§ What you need to do:
Every line below that has "computer" in it should be copied.

Stored items:
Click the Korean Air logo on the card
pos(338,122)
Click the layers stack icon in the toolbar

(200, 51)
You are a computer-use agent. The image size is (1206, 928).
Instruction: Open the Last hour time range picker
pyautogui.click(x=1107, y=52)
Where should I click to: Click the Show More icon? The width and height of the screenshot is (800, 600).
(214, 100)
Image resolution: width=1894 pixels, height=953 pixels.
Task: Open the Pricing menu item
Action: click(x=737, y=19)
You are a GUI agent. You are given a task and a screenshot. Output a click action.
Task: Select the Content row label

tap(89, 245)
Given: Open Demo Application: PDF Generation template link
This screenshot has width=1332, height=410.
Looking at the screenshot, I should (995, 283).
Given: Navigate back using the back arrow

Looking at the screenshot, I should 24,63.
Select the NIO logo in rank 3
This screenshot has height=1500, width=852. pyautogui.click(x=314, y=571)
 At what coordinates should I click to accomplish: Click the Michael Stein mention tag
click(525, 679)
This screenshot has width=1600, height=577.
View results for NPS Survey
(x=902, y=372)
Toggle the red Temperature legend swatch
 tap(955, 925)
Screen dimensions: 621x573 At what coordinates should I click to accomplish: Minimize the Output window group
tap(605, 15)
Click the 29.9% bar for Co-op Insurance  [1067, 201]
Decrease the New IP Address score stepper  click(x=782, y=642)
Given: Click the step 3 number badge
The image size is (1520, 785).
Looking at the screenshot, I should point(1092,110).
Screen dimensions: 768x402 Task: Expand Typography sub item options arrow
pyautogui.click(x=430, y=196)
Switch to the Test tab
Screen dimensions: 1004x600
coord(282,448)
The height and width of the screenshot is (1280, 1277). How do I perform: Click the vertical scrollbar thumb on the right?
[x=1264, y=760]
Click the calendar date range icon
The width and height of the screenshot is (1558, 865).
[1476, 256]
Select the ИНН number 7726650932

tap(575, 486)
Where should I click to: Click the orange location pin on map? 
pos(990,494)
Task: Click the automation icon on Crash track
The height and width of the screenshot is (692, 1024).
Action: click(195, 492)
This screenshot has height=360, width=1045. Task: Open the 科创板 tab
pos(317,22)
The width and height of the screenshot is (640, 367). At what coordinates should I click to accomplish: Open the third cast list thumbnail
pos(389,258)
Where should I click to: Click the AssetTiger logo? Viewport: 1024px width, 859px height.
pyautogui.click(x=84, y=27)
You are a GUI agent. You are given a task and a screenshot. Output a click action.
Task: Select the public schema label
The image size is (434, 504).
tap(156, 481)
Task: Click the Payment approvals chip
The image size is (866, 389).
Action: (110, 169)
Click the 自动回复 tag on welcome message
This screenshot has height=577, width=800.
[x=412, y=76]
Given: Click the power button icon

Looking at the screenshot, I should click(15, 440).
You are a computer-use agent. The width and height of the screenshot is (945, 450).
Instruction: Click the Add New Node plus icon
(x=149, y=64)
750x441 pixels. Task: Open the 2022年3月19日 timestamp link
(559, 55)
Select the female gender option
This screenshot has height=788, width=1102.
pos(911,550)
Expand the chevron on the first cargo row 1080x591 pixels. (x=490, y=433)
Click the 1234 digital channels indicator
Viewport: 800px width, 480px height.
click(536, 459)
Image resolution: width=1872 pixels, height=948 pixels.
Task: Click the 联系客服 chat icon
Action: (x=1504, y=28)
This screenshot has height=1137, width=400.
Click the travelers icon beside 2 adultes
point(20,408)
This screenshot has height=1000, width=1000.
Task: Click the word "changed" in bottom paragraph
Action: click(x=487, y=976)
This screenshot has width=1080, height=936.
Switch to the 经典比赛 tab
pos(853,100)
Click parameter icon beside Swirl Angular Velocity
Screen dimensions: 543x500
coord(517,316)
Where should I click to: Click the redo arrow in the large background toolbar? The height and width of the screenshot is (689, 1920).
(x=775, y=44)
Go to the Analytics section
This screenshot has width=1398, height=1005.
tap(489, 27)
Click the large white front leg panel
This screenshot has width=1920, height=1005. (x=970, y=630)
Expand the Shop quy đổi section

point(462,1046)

§ Response to the exercise:
You are a computer-use agent. The image size is (1206, 928).
You are a computer-use agent. The width and height of the screenshot is (945, 450).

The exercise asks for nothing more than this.